本发明解决其技术问题所采用的技术方案是： 

    1、质粒pBR322经过限制性内切酶Nde I +Aor13H I 双酶切后，得到两个DNA片段，大小分别为632bp和3729bp。其中632bp的小片段是含有Rop基因的DNA片段，弃除。而3729bp大片段含有完整的Amp^R、Tet^R，以及Rep基因，回收该片段备用。

2、人工设计合成一段包含限制性内切酶Nde I +Aor13H I的寡核苷酸链，Nde I +Aor13H I 双酶切后，回收酶切片段备用。 

3、用DNA聚合酶I（Klenow fragment）在dNTP存在的条件下，将步骤1回收的3729bp DNA片段与步骤2回收的DNA片段在T₄ DNA连接酶的催化下连接，连接产物用热击转化法转化到大肠杆菌JM109中。在含有氨苄青霉素和四环素的双抗LB培养基上筛选。获得的转化子，提取质粒DNA进行酶切鉴定验证。 

    3、最终获得的新质粒pATC4185，其分子量大小为3750bp。该新质粒不含有Rop基因。 

所述的样品pATC4185于2013年7月12日保藏于中国微生物菌种保藏管理委员会普通微生物中心，地址为：北京市朝阳区北辰西路1号院3号  中国科学院微生物研究所，保藏编号为：7917。

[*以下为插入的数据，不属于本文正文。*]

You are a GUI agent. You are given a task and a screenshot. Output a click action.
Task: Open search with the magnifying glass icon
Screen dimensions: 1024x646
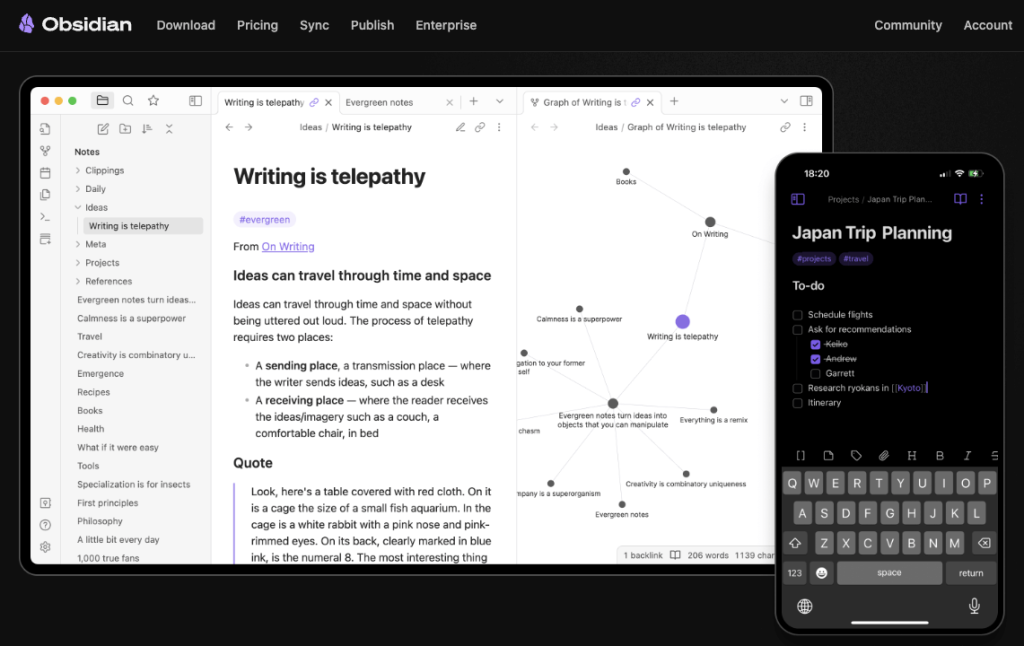[128, 101]
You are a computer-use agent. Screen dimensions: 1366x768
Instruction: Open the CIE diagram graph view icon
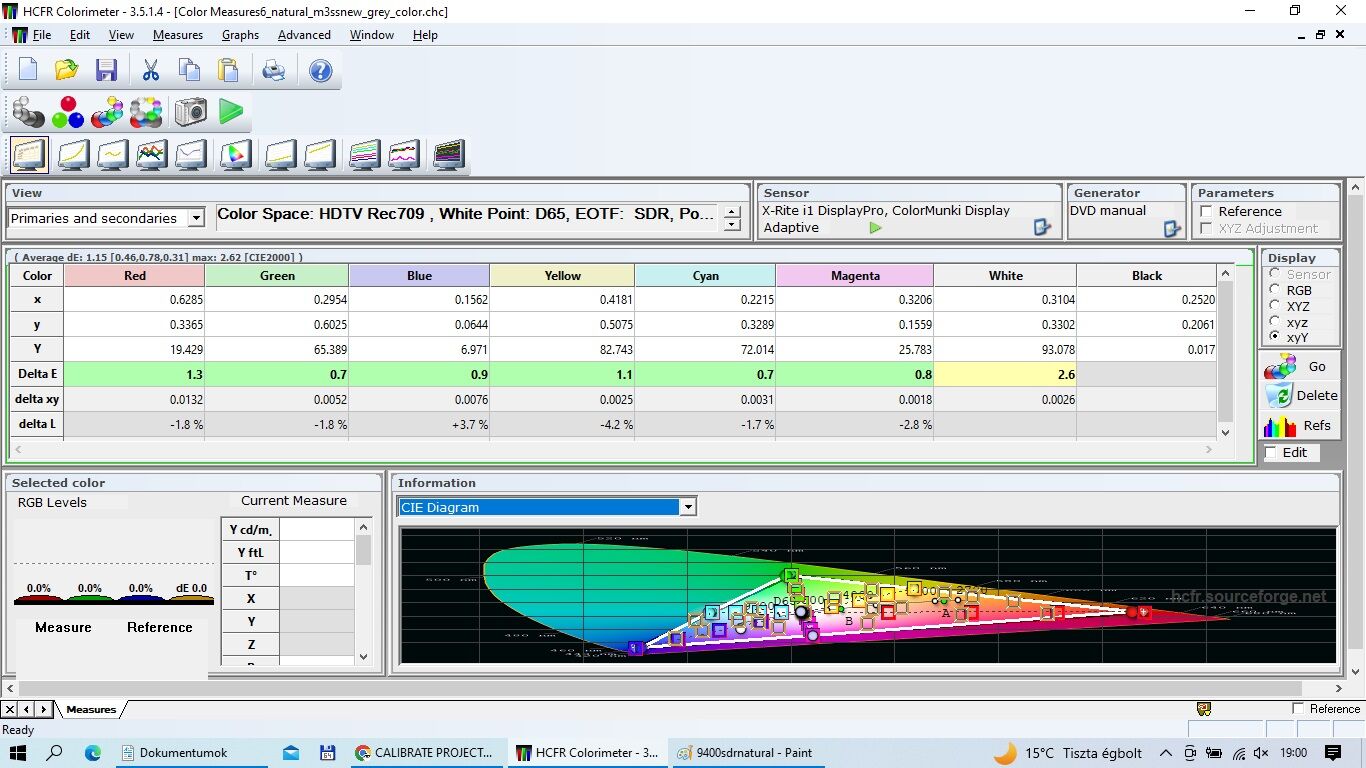(x=234, y=155)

本发明的有益效果是，该克隆载体不仅保留了便于筛选重组子的氨苄青霉素抗性基因和四环素抗性基因，而且去除了抑制质粒DNA复制的Rop基因，分子量较小，在同等培养条件下的大肠杆菌宿主细胞中，其质粒拷贝数和产量均比pBR322增加了3倍以上。 

  

附图说明

附图是pAT3750的限制性内切酶图谱。